◆ What you are asked to do
In the lines below, count those containing the word "arrow" and give the number alone.
-- Material for this exercise follows --
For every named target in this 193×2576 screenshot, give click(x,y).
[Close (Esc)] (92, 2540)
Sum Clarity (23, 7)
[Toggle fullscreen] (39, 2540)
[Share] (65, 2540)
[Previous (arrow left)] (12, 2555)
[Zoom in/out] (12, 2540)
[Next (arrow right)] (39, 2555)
-- Material for this exercise concluded --
-- Material for this exercise follows --
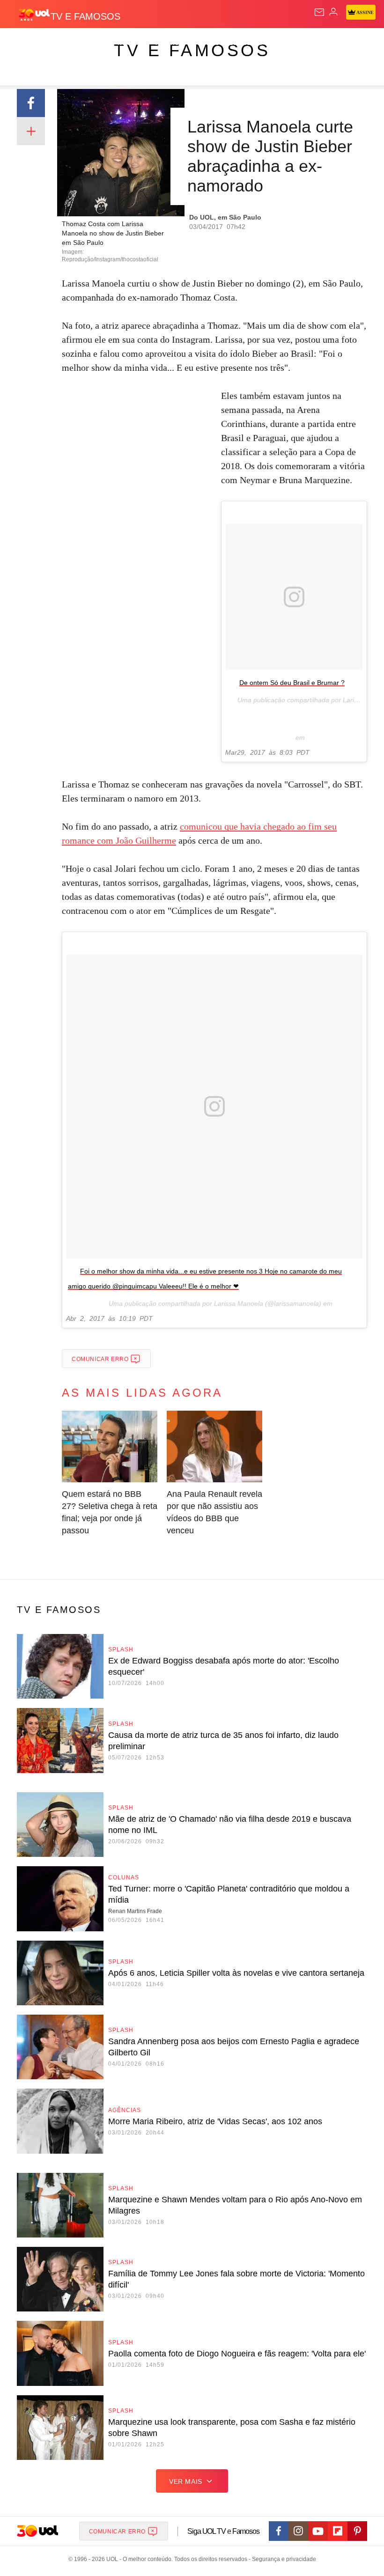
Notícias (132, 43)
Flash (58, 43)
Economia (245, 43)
-- Material for this exercise concluded --
◆ Problem solution
2